Word for word, copy the lines from the one with "Given: Click the screenshot camera icon" to the last line of the data below, counting both, and keep every picture out.

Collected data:
[Start of Attachment]
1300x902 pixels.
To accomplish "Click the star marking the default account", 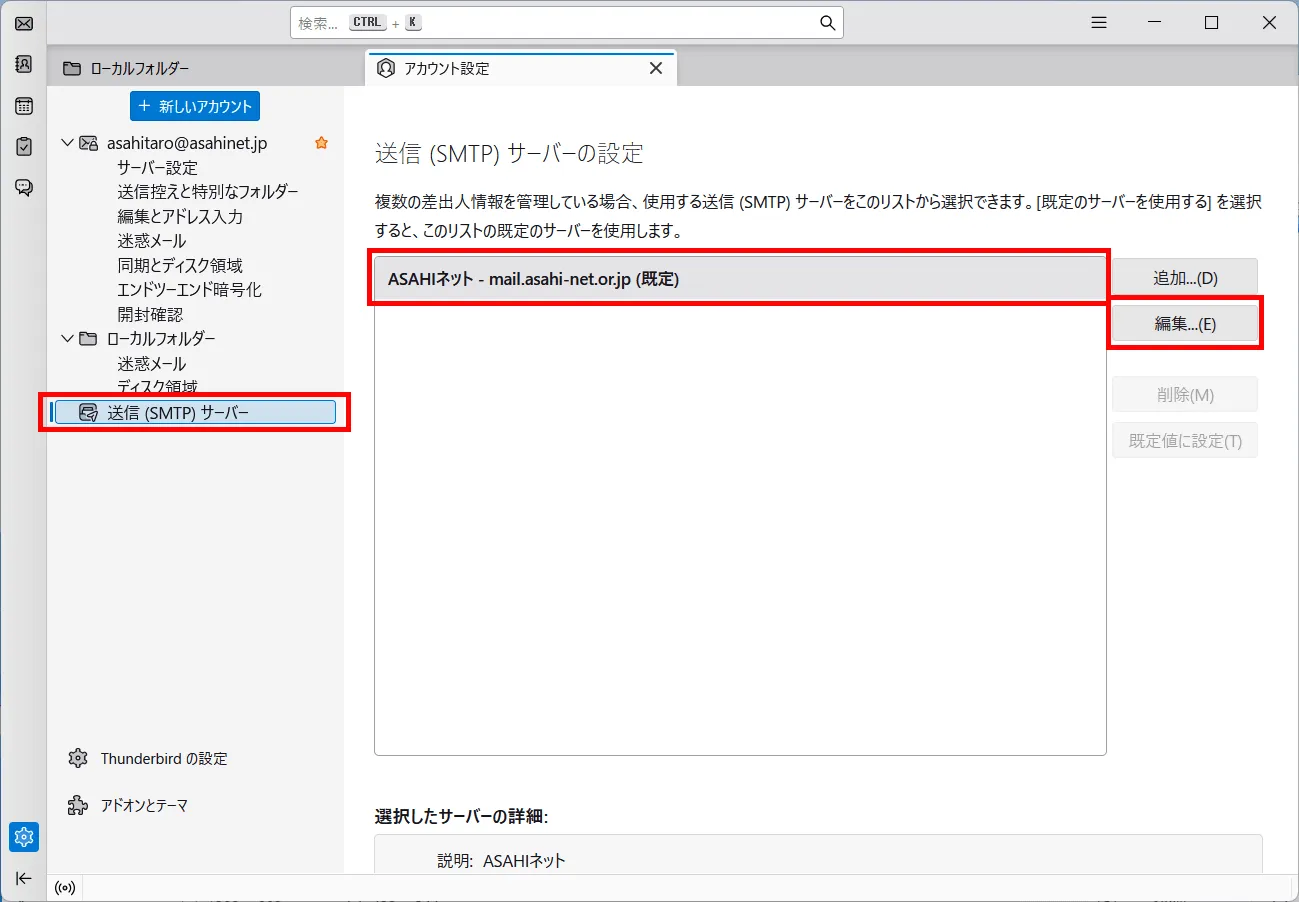I will click(321, 143).
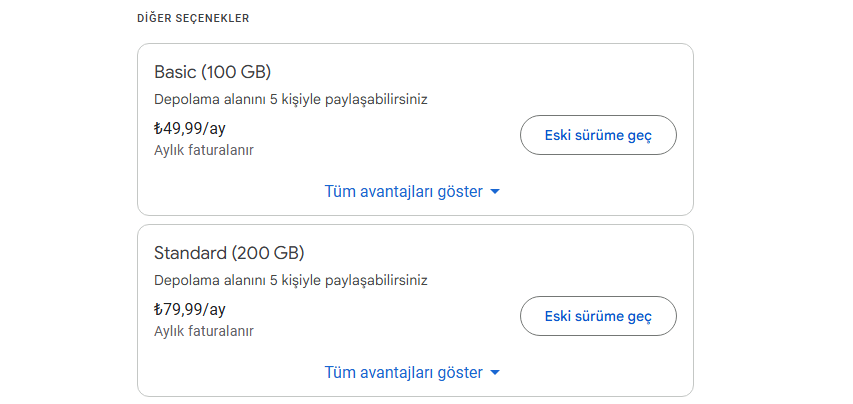Click the Basic plan's 5-person sharing description
The image size is (853, 404).
pos(297,100)
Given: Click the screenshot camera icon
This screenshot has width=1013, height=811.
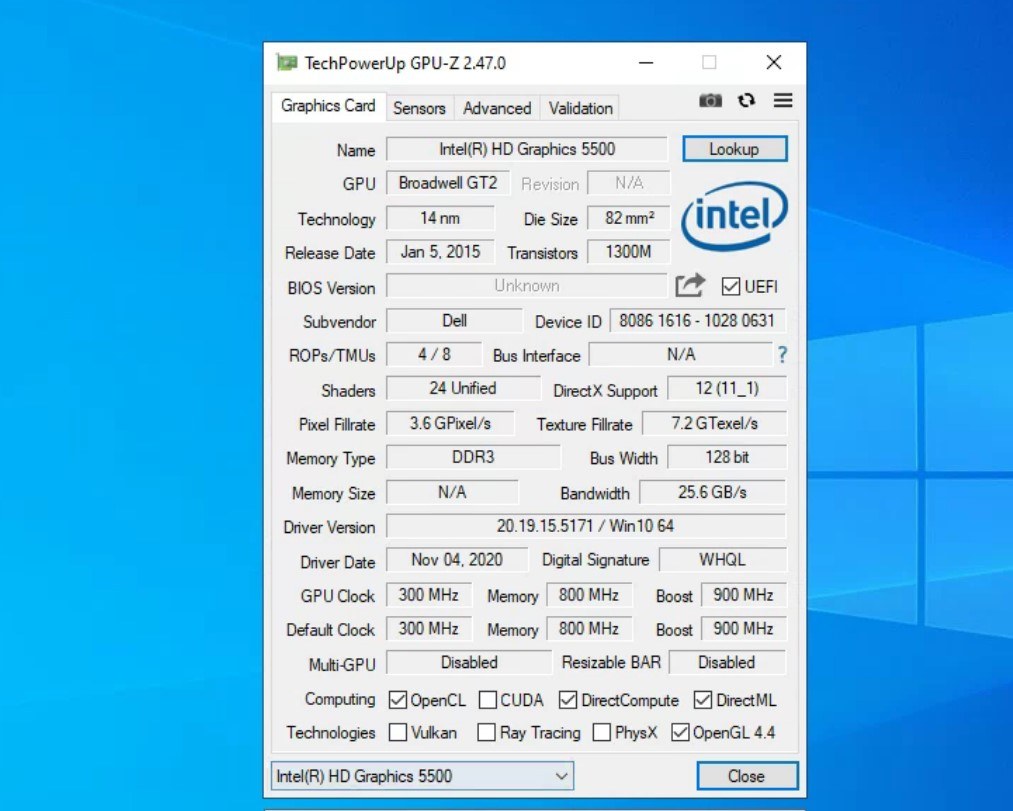Looking at the screenshot, I should [710, 101].
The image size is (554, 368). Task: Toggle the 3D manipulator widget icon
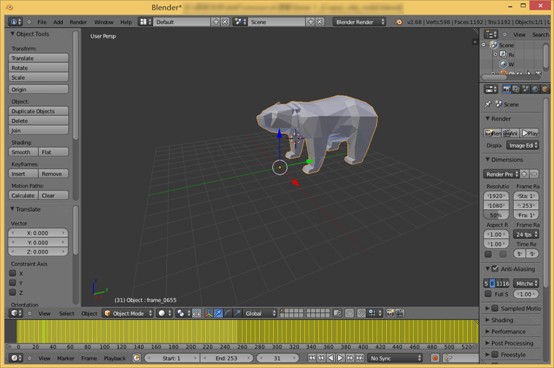[208, 313]
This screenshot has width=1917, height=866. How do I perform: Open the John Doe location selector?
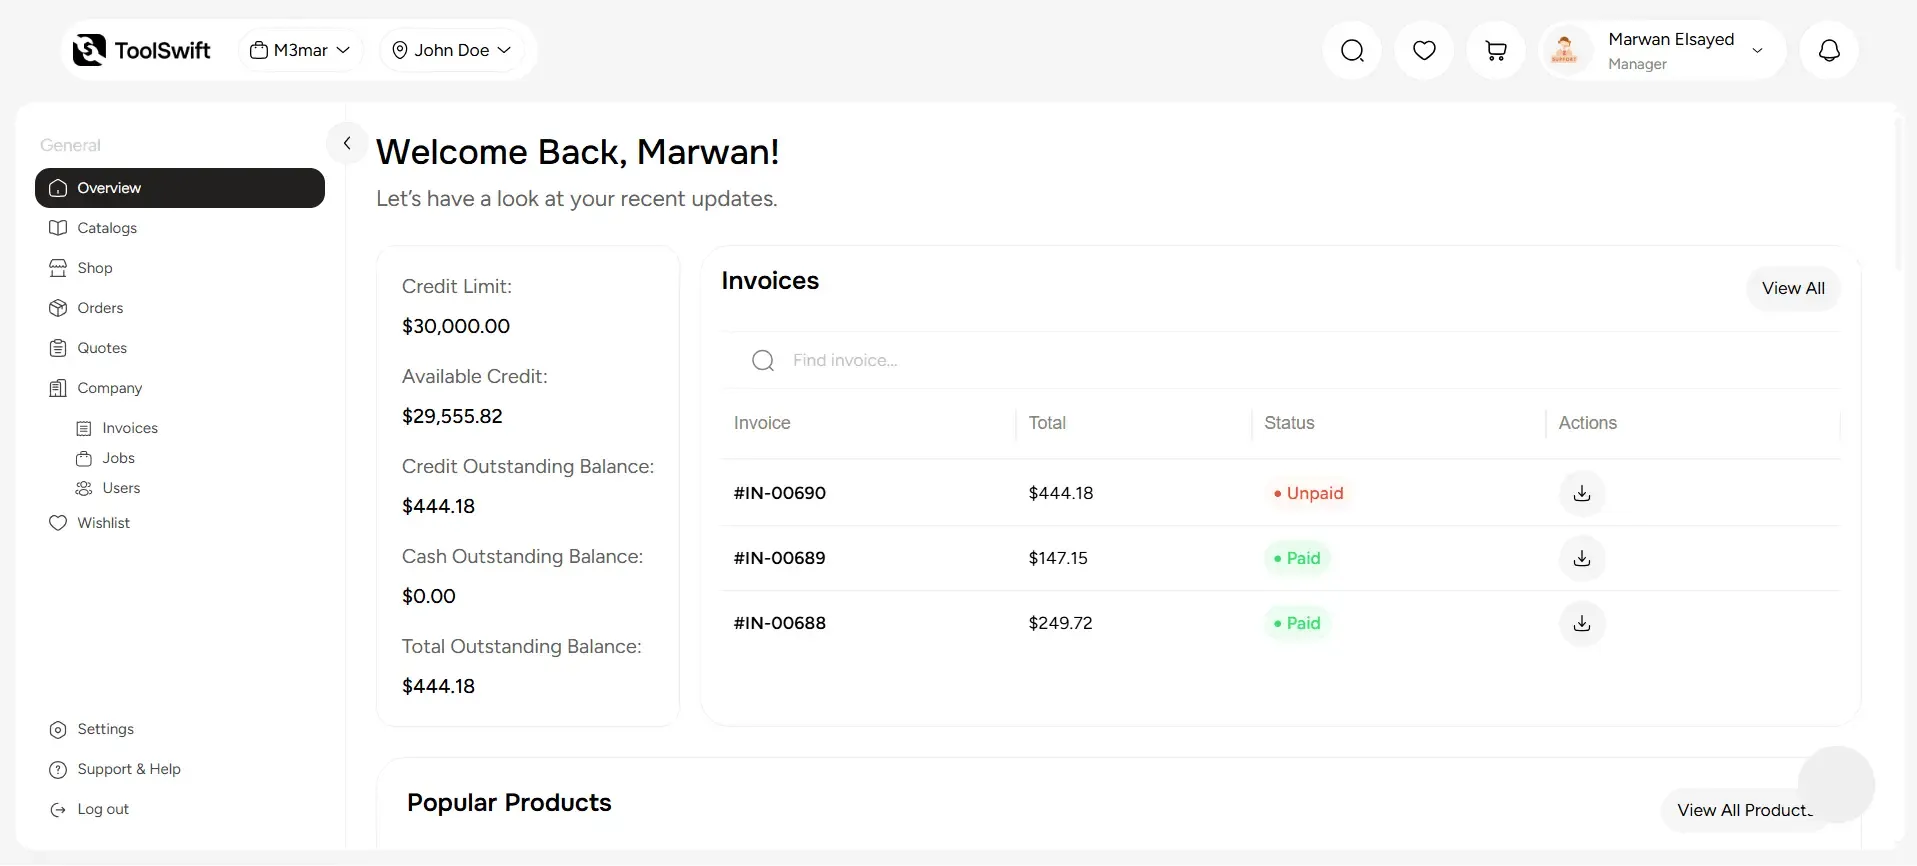(x=451, y=49)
[End of Attachment]
Exercise output:
Given: Click the screenshot camera icon
This screenshot has width=1013, height=811.
Looking at the screenshot, I should [710, 101].
The image size is (554, 368). Task: Toggle the 3D manipulator widget icon
[208, 313]
This screenshot has width=1917, height=866. How do I perform: Open the John Doe location selector?
(x=451, y=49)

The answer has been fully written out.